### REQUIRED ACTION
Would you please write out each of the entries below exactly, omitting pictures?

### DATA LISTING

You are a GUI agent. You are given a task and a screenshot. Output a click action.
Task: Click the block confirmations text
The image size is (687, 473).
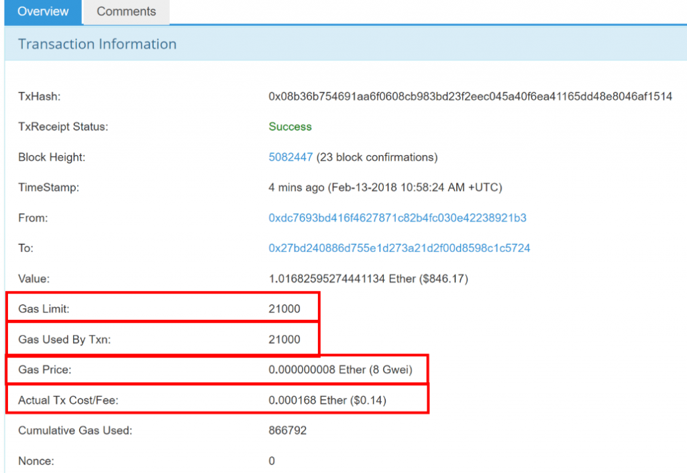(x=377, y=157)
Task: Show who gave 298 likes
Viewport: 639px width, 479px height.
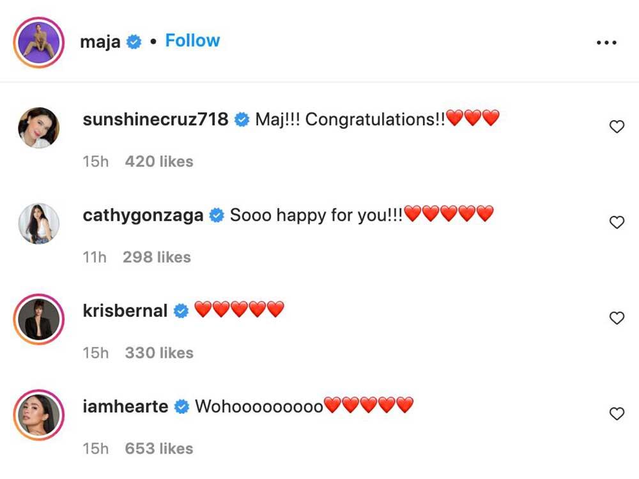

### ANSWER FOR THIS EXERCISE
You are a GUI agent. You are given a task and a screenshot. Output a click action.
Task: Click the block confirmations text
The image size is (687, 473).
(x=377, y=157)
Task: Show who gave 298 likes
Viewport: 639px width, 479px height.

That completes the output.